Quality orchestration

Where this fits

Quality orchestration is the during-turn API surface in the conversation quality lifecycle. It gathers evidence from multiple candidates on infra and lifecycle routes before the client sees one assistant message.

Changes live output?

Yes — on the OpenAI-compatible API path only. BMO may select or compose a different final answer for infra/lifecycle prompts. TUI chat and most routes stay single-agent.

Reach for it when

You use Open WebUI or another OpenAI-compat client and infra or lifecycle answers sound wrong-source (for example vmalert jargon instead of VictoriaMetrics-grounded metrics), or you need to audit which candidate won a fanout.

Inspect

Job	Route	What it shows
Run metadata	Agent Debugger on a completed API run	`orchestration_run_id`, `candidate_id`, `judge_decision`, `final_answer_origin`
Candidate listing	`GET /v1/agent-runs?orchestration_run_id=…`	All candidate runs tied to one orchestration turn
Local dev stack	`task dev:openai-compat:up` (Docker)	Prometheus, Grafana, Open WebUI, and BMO wired to observability MCPs for realistic fanout

Live BMO TUI: `/debugger` on a completed API fanout run — detail panel shows `orchestration_run_id`, `candidate_id`, `judge_decision`, and `final_answer_origin` for the winning infra candidate.
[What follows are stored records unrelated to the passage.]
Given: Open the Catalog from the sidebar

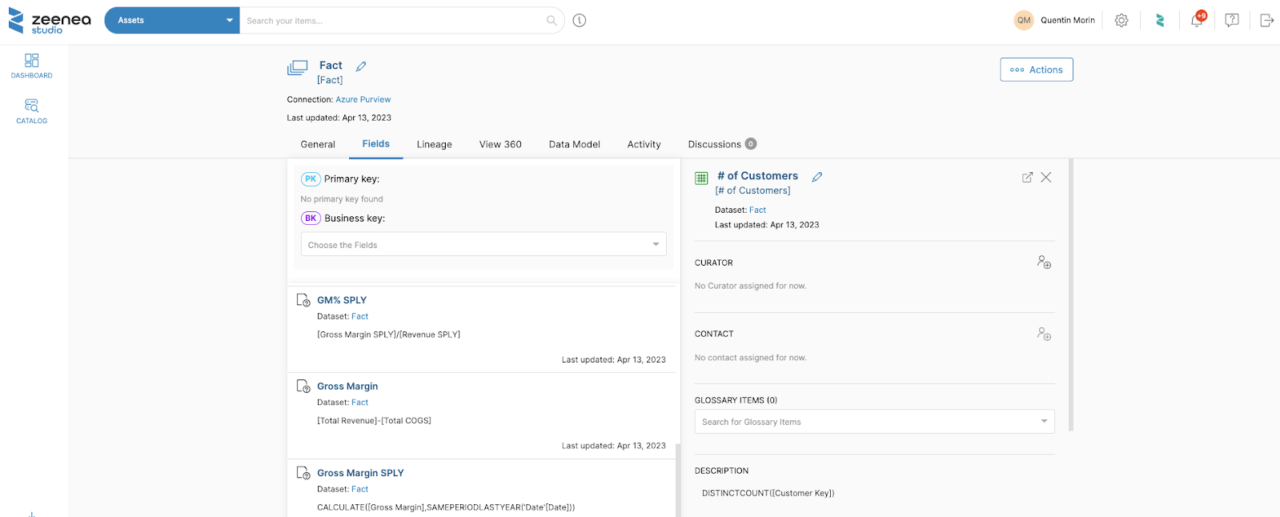Looking at the screenshot, I should click(31, 111).
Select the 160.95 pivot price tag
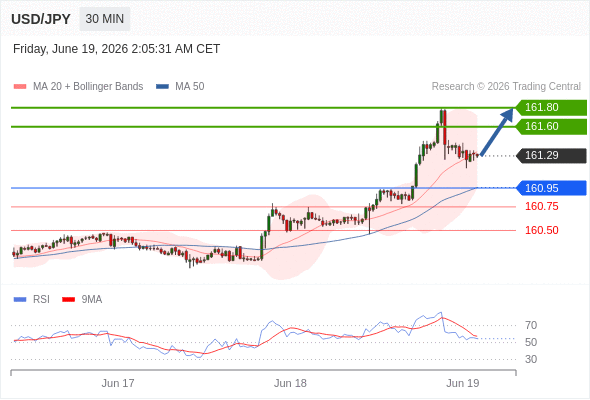Screen dimensions: 590x400 tap(551, 188)
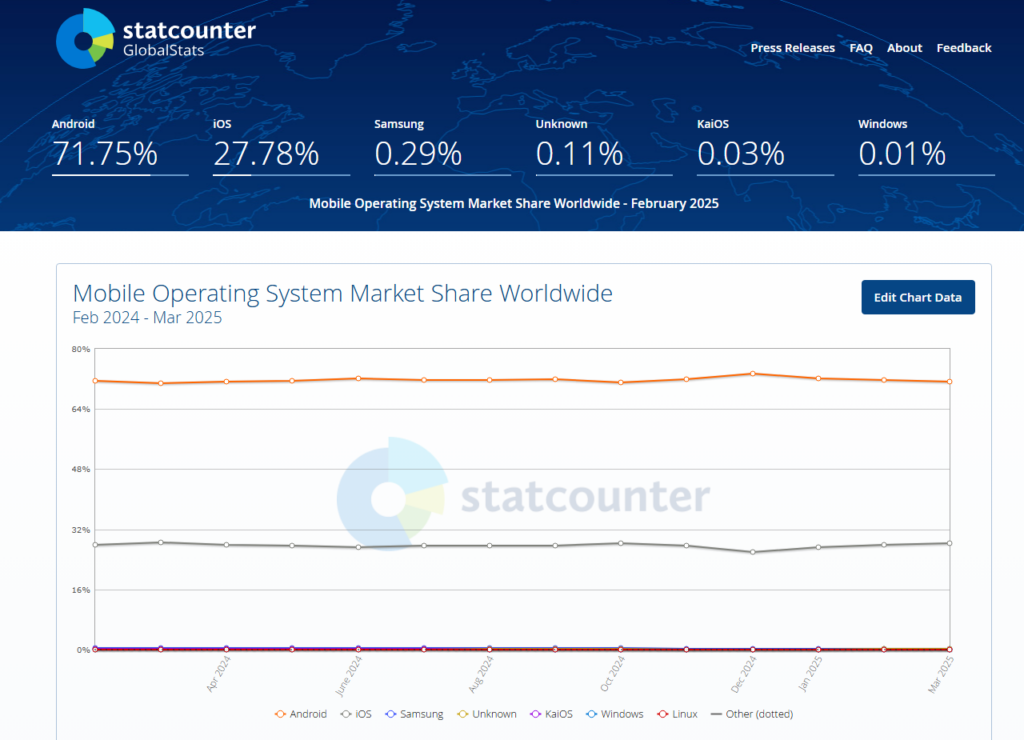Click the chart title Mobile Operating System Market Share

coord(342,293)
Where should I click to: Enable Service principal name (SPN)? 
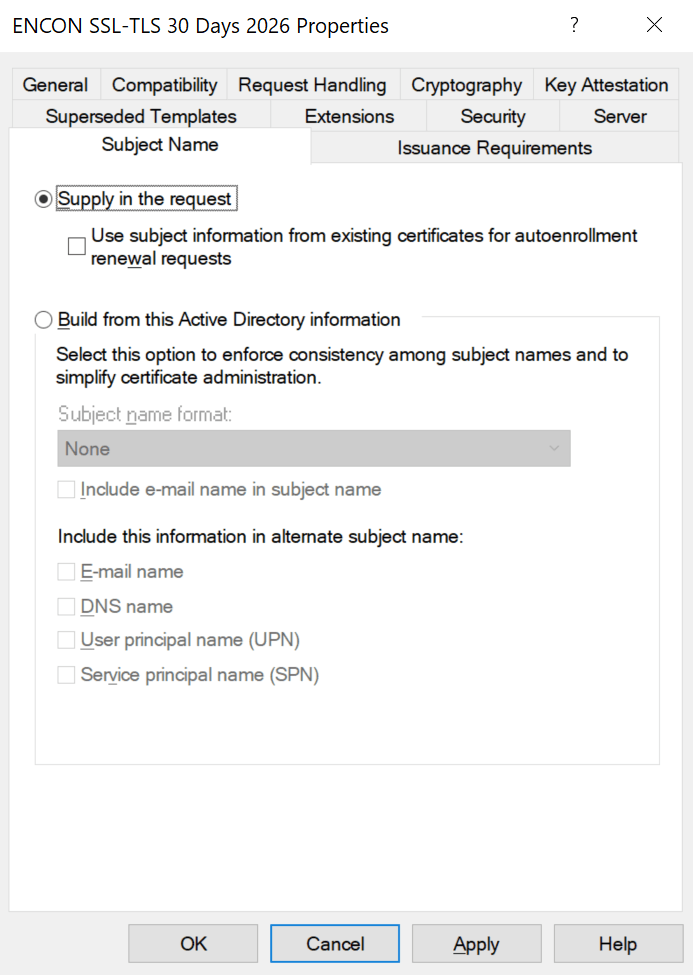66,674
Conversation quality — walkthrough when an infra API answer regresses
Prompt Stack — jump here before blaming orchestration when segments were shed upstream
Quality Gates — jump here after a draft when you need post-draft rubric verdicts (orthogonal to fanout)

Deep dive

What you get

Single, improved answer — The API response is still one assistant message. BMO chooses or merges the best candidate answer so clients see a single, coherent reply.
Source-appropriate content — For example, metric questions are answered from VictoriaMetrics-backed candidates; alert questions from Alertmanager. This reduces wrong-source or backend-internal phrasing (e.g. “vmalert”) in the final answer.
Correlation when you ask for it — Prompts like “correlate active alerts with recent metric anomalies” trigger a compose path: multiple candidates run and their results are merged into one answer with clear source labels.

No configuration is required beyond the usual Open WebUI and MCP setup. Orchestration runs automatically when the prompt and route call for it.

When orchestration runs

Orchestration is used only for certain routes and intents:

Infrastructure (observability) — Metric health, alert state, log signal, dashboard signal, or mixed observability. BMO may run one or more candidates (e.g. VictoriaMetrics, Alertmanager, Loki, Grafana) and select the best answer or compose when you ask for correlation.
Lifecycle — When both Kargo and Octopus MCPs are configured, lifecycle prompts can use multiple candidates and select the best.
Other routes — General chat, research, and code stay single-agent; no fanout.

So most turns are unchanged. Orchestration adds quality only where it helps (infra and lifecycle).

Select vs compose

fanout_select — Run up to a bounded number of candidates, score them, return the best single answer.
fanout_compose — Run multiple candidates and merge approved outputs with domain labels; used for correlation-style prompts.

Orchestration is non-streaming on the fanout path today: clients receive one final message after candidate judging completes.

Summary

Audience	Experience
Open WebUI / API clients	Same request/response shape; answers are improved automatically for infra and lifecycle when orchestration runs.
TUI / debugger users	Can inspect runs, see orchestration metadata, and list candidate runs by `orchestration_run_id`.

For configuration and routing details, see Open WebUI and OpenAI-compatible API. For run inspection, see Agent Debugger. Maintainer detail: quality-gates topic — Quality orchestration.